Como adverte Machado de Assis, na introdução de sua obra Papéis Avulsos, “a verdade é essa, sem ser bem essa”. Primeiramente impõe-se a pergunta, que insiste em não calar-se (vale o uso deste chavão): a sociedade organizada, da qual se origina o Estado, quer um Estado guerreiro, violento, militarizado, temido, transgressor, a serviço de um grupo de indivíduos economicamente ou militarmente fortes, ou tão só de um indivíduo, como vem ocorrendo durante o curso da história e até mesmo a contemporânea? Quer-se um Estado democrático de direito, em que as instituições funcionem sob a regência de um sistema legal, alicerçado numa Lei Maior, historicamente instituída nos albores das lutas pela afirmação dos direitos fundamentais? Ou quer-se um Estado, em regime democrático formal, apenas para fazer de contas, ou um Estado construído e firmado numa democracia representativa, na qual o voto represente as desejadas aspirações da cidadania que escolhe o parlamentar ou a parlamentar?
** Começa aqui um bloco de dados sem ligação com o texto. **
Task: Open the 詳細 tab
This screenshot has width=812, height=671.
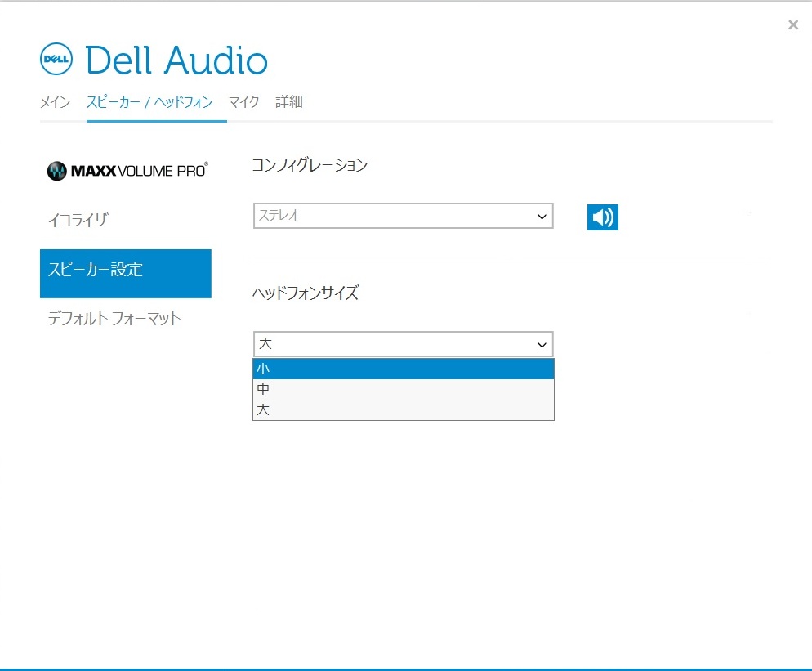Action: click(289, 101)
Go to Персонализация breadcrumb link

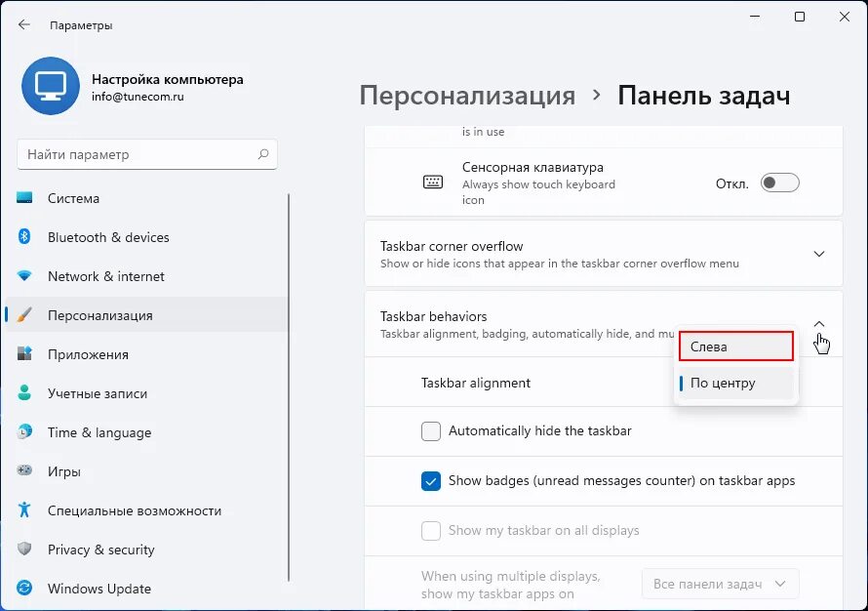(x=467, y=96)
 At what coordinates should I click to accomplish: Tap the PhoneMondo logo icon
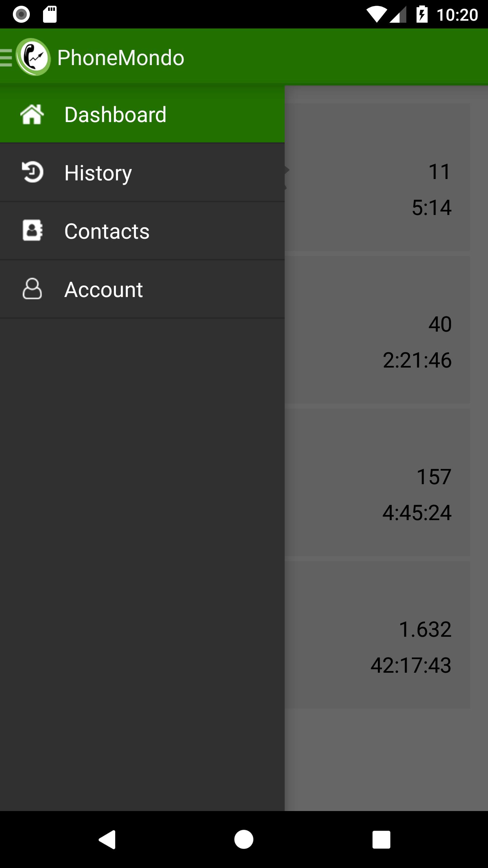tap(33, 57)
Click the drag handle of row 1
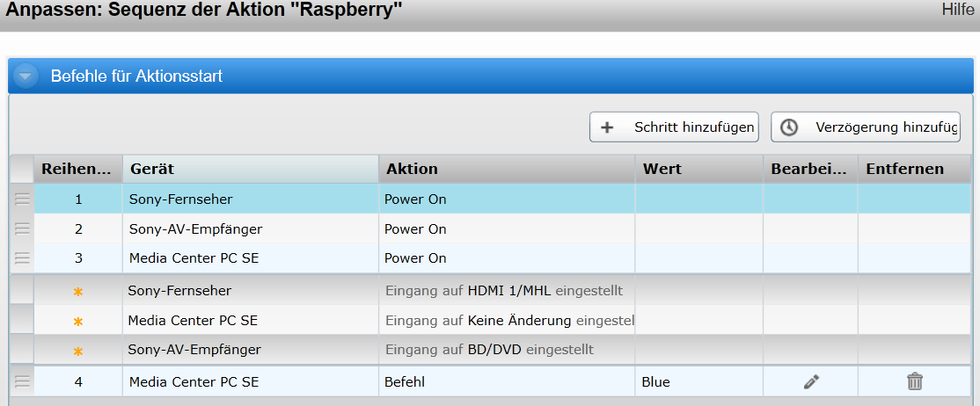Viewport: 980px width, 406px height. tap(22, 199)
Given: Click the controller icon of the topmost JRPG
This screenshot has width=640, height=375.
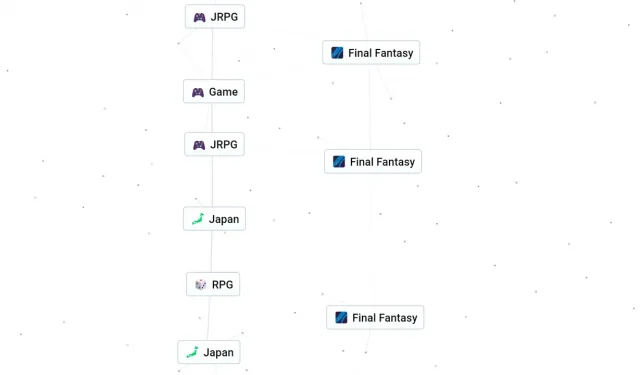Looking at the screenshot, I should coord(199,18).
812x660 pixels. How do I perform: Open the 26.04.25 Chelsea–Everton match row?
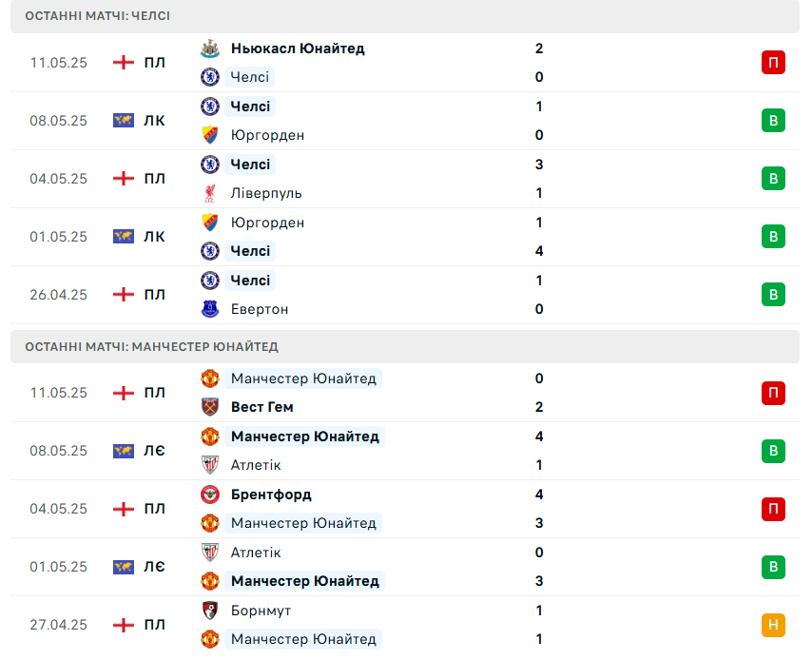click(405, 295)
Essas são questões que vão bem além dessas querelas ideológicas, despossuídas de racionais fundamentos. E ainda se pergunta: É certo e faz parte da atividade estatal promover ou contribuir no incentivo da guerra, como fez e vem fazendo os Estados Unidos da América, a exemplo do ocorreu no Vietnã, Iraque e, agora, na Ucrânia? Essa sua função de Estado envolve a de policial do mundo? Alguns poderão redarguir: e a Rússia pode adotar essa criminosa conduta? A resposta é de uma simplicidade acaciana: NÃO. Um Estado para ser Estado tem, como um dos seus fundamentais requisitos, gozar de soberania interna, porém respeitar a soberania dos demais Estados.
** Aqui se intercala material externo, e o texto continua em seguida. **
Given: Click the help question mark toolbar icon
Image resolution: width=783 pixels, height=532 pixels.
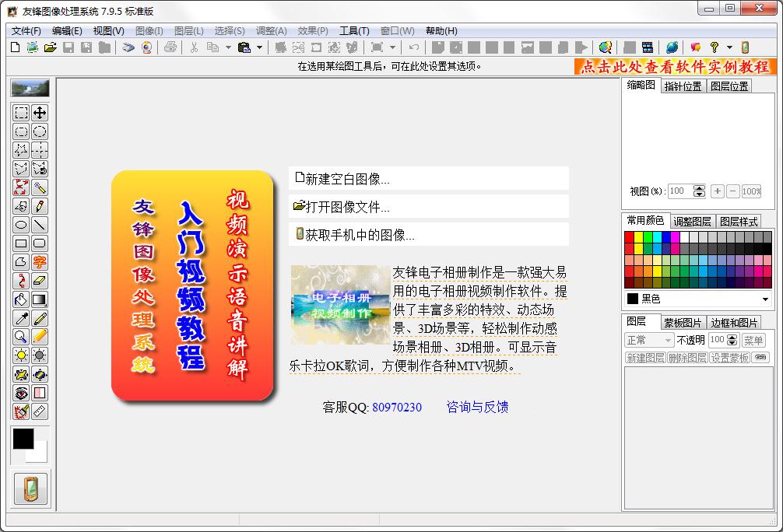Looking at the screenshot, I should click(x=714, y=47).
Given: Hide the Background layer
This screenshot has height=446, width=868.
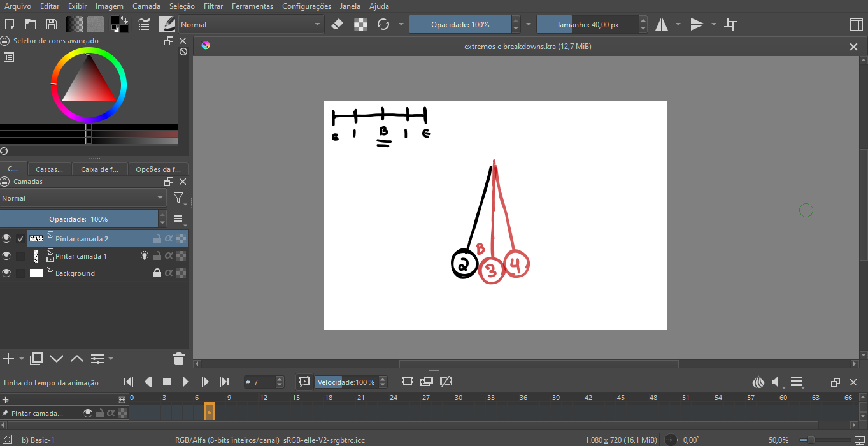Looking at the screenshot, I should coord(6,273).
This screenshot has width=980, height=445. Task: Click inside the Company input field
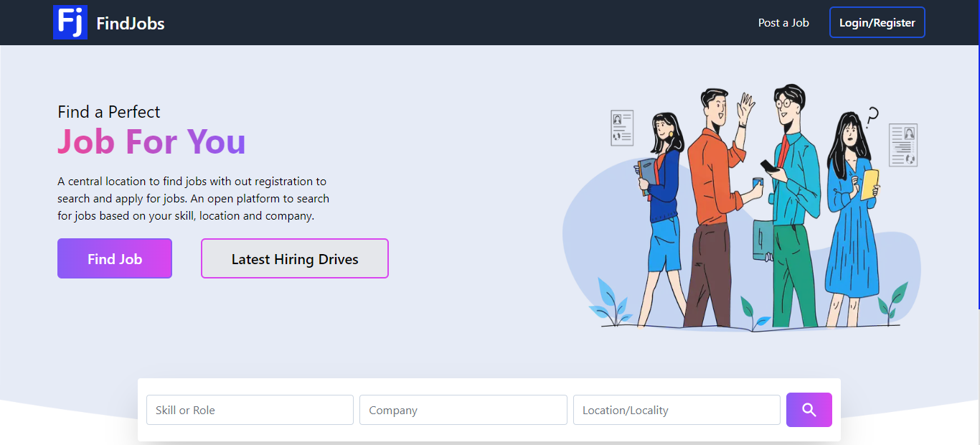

A Rússia, pela atitude beligerante e criminosa, como ocorreu com a Alemanha na 2ª Guerra Mundial, em que tentou impor pelo mundo afora o seu funesto regime fascista, no contexto internacional de convivência, deve sofrer restrições de ordem econômica, porém não é certo, para atender à indústria armamentista, uma das pilastras do sistema capitalista, incentivar a guerra, pondo em perigo a vida na Terra, em vista do uso, dada a imprevisibilidade, quanto aos seus resultados catastróficos, de armas nucleares, a exemplo do que ocorreu no Japão, quando o uso de duas bombas, ainda em fase embrionária de destruição, matou em minutos milhares de seres humanos. E ficou para história, como exemplo de insensatez e crueldade. Uma lição que não foi aprendida pelos Estados e povos beligerantes, que continuam a recorrer às armas mais letais para matar.
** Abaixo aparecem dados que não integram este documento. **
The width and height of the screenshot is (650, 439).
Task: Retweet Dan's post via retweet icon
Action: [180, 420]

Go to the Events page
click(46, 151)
E por que El Cid e Al Capone? Às vezes, o mundo é composto de aventureiros e mafiosos. El Cid era um aventureiro espanhol, cujo nome era Rodrigo Diaz de Bivar (ou Vivar) – uma espécie de free lancer, pondo a sua espada e agilidade de matador a serviço de quem o pagasse. Essa personagem fez muito sucesso na tela dos cinemas. Salas cheias. Épico, estrelado por Charlton Heston, no papel principal, e Sophia Loren, como a musa Jimena, o amor de El Cid. Mais perto do nosso tempo, Al Capone, mafioso dos Estados Unidos. Praticou inúmeros e variados crimes, mas só foi condenado pelo delito de sonegação fiscal.

É de todos conhecidos, pelos filmes e pelas histórias lidas e ouvidas, que a sonegação fiscal, tanto no Brasil como nos Estados Unidos, é um crime de natureza tributária, com o uso de meios ilícitos para evitar o pagamento de impostos ou taxas. Al Capone, além traficante e assassino, era sonegador, porém não deixava rastros nas suas práticas delitivas, razão pela qual só foi possível processá-lo e condená-lo pelo crime de sonegação fiscal, retirando-o da vida criminosa.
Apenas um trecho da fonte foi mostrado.